Reposted from some strikers:
AN OPEN LETTER TO UC GRAD STUDENTS—
This coming week, our union—United Auto Workers Local 2865—has called
a system-wide strike in protest of unfair labor practices (ULPs) by the
university. Although particular grievances differ from campus to
campus, in aggregate, they concern the university’s unwillingness to
bargain over key aspects of our employment, including class size and the
length of our workweek. Also at issue is the university’s history of
illegal intimidation of student workers. For example, this past
November, an administrator at UCLA threatened overseas students with the
loss of their visas for participating in a sympathy strike—a claim as
insulting as it was untrue.
The reasons for striking are serious, but also banal. By any measure,
our labor is appallingly undervalued by the managers of the UC, its
remuneration calibrated neither to the ballooning costs of living in
present-day California nor to the wages of our peers at equivalent
out-of-state universities. Nonetheless, many of us persist in believing
that, no matter how untenable or degrading, our working conditions can
always be tolerated, since they are only temporary, lasting no longer
than our apprenticeships. The ideology of grad school rationalizes this
deficit as the price of shelter from the “working world,” of which the
academy is surely the opposite. Those who do not support the strike will
claim that grad students are not workers at all, but rather
professionals in the chrysalis stage of a post-laborious life cycle.
Labor is the fate of the unlucky, the futureless, the unspecial—of all
who fail admittance to the academy, or who find themselves passed over
in the competition for grants, honors, and jobs. Today’s strikers,
tomorrow’s adjuncts.
The academy has always warmed to such delusions. To exist,
universities depend on the extraction of un- and underpaid labor from
students and faculty, exploiting a population convinced of its special
intelligence and competitive edge. Fear of imposture, of mere adequacy,
is the coin of the academic realm. As minter of this coin, the
university holds its subjects in a state of blind dependency: students
compete for the attention of a shrinking pool of professionals
(part-time instructors currently outnumber tenure-track faculty by a
ration of four to one), while the latter scurry to commodify the
drippings of a hive-mind on the brink of colony collapse.
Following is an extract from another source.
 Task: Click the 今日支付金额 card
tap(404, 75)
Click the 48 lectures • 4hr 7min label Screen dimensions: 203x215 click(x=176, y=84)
A
population that does not recognize itself as working will not mind
working harder, longer, and more obediently, whatever the personal cost. For
many grad students, the very idea of a contract governing the limits
and conditions of our labor is a source of skepticism, and even
derision. This system is not an alternative to the working world; it is the model every employer would eagerly adopt.
Far from prefiguring an emancipated society, the university offers a
foretaste of the total domination of workers by management.
Perhaps our peers are right: perhaps we strikers are the futureless, the luckless, the unspecial. To which we should reply—Yes, and so are you! Of
course, logic dictates that some of us will be retained by the academy
as its favored prodigies; that some of us will best our peers on a
tightening job market; that odds will always (ever) be in someone’s
favor. But this is not a logic, not a system, that we could ever
willingly endorse. The university profits by our atomization, our
disunity; it encourages our delusions of specialness, our faith in
anointment and meritocratic providence; it thrives on our belief,
against every shred of evidence, that we are not workers. We are striking because we are workers.
We are striking, not to withdraw our labor arbitrarily, but so that we
can find each other outside the walls of the academy. We are striking so
that we do not to end up like the fortunate ones.
There are no fair labor practices in the academy or anywhere else;
there are only the gains we win for ourselves, together, fighting.